Written instruction A: Below, the Banana Fish post says the anime is a faithful adaptation of the manga. Which ways does it list?

Page:
§ §
Some Banana Fish Gushing

Nov 18, 2018 08:48

A friend asked my why I like Banana Fish. She has just seen the anime and wasn't quite getting the appeal. I wrote so much in reply that I figured I'd post it here or anyone else who might want to read thoughts on BF. (Spoilers for the whole shebang)

Well, from what I’ve seen of the anime-something I’ve desperately wanted for years-I’m also not super fannishly enthralled with it, and it’s interesting to contemplate why, because it is a quite faithful adaptation of the manga. The plot is very close, a lot of the scenes are exact, the character designs are really like the manga, etc. So why is it not connecting the way the manga did…?

I think it may have to do with “chunking,” for want of a better word. When I really think back on the manga, it’s true that a lot of it is dross. It’s got boring plots that don’t make sense with Ash and Eiji split up for volumes at a time. But in manga format, you can skim all that (literally and mentally) and zero in on the core Ash and Eiji stuff. The anime has mostly the same stuff, but in an anime medium, you can’t skip and scan in the same way. You mostly have to watch everything in sequence, and it highlights the fact that a lot of space is wasted on silly plots. In the manga, you can hone in on the “chunks” that are really good.

Some things, though, the manga does better. It just has more detail, which fleshes out the characters, especially some of the secondary characters. The anime early on did some really weird revisions of the reveals about Ash’s past and the development of his relationship with Eiji. For example, they had his dad tell this room full of everyone all about his traumatic past, which had a few bad narrative effects: 1) What?? Why would his dad say this to a bunch of strangers? 2) It wrecked the scene where Ash tells Eiji all this one on one. They also did some weird, premature thing where Eiji declared he’d stay by Ash’s side before Ash asks him to, which means they cut out where he really says he’s going to say with Ash forever (aka the most famous scene in Banana Fish), and it came out really awkward. The modernization was also a bad idea, making some 1980s cultural things not sit well, though this is pretty minor.
§ §
Items from a dataset:
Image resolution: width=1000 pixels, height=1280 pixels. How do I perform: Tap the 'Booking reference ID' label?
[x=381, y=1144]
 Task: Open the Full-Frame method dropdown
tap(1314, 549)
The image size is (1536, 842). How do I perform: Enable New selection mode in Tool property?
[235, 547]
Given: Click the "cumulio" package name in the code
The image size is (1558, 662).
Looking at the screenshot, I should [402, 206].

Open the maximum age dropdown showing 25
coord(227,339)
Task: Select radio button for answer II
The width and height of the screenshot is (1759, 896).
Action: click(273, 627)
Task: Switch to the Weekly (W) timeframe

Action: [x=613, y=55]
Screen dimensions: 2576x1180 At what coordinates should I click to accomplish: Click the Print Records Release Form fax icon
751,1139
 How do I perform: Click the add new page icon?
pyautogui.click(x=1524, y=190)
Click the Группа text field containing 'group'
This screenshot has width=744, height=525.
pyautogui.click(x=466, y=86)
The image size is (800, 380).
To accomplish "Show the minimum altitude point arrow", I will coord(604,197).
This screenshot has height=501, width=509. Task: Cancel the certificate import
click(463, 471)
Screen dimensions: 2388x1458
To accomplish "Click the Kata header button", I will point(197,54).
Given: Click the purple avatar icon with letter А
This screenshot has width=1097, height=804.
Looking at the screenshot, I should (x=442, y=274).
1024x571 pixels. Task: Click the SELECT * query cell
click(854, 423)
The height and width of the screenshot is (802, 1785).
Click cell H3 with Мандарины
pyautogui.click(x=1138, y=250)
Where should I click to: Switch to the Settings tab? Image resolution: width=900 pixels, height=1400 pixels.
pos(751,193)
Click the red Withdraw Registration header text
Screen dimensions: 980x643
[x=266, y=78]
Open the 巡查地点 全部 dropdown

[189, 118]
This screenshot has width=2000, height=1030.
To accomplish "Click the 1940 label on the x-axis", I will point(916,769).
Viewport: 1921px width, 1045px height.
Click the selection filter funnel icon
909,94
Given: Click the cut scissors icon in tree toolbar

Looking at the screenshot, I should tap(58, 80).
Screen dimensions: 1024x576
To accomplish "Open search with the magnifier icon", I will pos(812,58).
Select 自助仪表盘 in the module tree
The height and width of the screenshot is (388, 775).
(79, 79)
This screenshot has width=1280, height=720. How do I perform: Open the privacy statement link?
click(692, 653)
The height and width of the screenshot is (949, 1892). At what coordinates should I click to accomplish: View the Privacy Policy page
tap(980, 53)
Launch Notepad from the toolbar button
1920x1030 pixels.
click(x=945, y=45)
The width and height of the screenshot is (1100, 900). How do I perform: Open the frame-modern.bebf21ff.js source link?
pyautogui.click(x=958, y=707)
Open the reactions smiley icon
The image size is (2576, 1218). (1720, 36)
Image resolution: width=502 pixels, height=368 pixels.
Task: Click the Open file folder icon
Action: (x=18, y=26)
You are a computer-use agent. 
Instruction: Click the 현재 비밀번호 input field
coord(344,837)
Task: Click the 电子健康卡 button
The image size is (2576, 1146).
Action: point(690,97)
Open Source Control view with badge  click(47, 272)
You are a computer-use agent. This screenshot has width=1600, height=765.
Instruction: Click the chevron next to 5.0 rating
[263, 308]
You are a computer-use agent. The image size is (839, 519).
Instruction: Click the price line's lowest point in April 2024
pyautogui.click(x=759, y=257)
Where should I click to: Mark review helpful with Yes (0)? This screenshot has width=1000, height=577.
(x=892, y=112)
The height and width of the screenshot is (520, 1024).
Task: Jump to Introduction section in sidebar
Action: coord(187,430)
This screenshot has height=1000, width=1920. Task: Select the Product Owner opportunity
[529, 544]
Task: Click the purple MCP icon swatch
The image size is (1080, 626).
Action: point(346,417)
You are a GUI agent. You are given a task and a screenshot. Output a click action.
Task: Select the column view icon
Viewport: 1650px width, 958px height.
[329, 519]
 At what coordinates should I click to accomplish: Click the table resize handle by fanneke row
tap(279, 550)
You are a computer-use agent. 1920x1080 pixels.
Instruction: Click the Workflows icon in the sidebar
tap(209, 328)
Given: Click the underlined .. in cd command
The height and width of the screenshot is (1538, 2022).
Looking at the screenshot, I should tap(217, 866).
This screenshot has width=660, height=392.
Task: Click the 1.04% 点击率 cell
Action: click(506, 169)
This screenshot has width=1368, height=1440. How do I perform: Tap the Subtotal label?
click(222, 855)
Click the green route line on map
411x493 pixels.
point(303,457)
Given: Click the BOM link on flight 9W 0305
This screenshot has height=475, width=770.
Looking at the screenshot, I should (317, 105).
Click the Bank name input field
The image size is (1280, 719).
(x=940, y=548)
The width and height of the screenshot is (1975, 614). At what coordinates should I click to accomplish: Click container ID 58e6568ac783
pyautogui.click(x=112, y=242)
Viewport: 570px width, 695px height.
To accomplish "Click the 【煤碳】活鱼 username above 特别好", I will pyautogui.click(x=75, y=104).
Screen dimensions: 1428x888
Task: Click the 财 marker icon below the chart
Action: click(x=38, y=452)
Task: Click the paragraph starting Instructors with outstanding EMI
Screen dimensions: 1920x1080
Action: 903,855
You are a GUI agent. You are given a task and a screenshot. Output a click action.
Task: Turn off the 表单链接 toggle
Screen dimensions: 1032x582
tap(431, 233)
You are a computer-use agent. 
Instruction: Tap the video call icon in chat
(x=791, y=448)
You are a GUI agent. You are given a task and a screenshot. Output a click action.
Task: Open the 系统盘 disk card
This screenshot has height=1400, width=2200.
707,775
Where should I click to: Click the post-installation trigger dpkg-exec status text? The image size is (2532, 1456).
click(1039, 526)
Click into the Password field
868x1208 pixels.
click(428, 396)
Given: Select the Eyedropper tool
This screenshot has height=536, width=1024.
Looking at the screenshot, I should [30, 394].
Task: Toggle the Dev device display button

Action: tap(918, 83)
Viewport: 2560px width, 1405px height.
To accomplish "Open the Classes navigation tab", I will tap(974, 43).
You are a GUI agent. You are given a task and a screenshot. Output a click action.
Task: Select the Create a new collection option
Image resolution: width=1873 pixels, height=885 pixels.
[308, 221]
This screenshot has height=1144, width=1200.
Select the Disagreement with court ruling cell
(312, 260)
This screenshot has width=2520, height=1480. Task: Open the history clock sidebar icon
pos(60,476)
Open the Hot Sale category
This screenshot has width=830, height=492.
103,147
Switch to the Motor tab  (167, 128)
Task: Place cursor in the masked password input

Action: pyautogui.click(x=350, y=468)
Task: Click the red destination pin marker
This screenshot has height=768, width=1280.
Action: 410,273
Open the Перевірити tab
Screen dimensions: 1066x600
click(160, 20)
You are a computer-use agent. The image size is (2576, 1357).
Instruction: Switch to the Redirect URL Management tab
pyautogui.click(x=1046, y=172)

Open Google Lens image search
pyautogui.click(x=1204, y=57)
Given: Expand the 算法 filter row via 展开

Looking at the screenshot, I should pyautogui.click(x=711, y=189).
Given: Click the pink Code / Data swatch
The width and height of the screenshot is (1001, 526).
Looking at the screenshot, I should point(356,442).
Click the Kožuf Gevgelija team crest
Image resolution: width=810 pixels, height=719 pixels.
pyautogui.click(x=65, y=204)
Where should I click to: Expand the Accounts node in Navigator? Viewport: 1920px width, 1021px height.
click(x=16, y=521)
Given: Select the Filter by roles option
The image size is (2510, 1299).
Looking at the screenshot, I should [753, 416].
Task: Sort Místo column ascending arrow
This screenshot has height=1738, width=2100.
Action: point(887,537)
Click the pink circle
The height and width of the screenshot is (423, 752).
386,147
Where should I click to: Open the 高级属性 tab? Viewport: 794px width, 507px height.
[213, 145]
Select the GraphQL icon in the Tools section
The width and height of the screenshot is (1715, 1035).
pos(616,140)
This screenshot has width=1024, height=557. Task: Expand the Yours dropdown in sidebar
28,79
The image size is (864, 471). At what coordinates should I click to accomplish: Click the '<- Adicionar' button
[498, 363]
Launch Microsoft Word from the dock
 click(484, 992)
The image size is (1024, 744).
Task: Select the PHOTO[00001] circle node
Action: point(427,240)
§ §
Written instruction B: Update the listing lines starting at the line containing "Given: Click the cut" and ending at the line containing "I will pos(812,58).", replacing "icon" with "button" and leaving everything else the same.

Correct result A: The plot is very close, a lot of the scenes are exact, and the character designs are really like the manga.

Correct result B:
Given: Click the cut scissors button in tree toolbar

Looking at the screenshot, I should tap(58, 80).
Screen dimensions: 1024x576
To accomplish "Open search with the magnifier button", I will pos(812,58).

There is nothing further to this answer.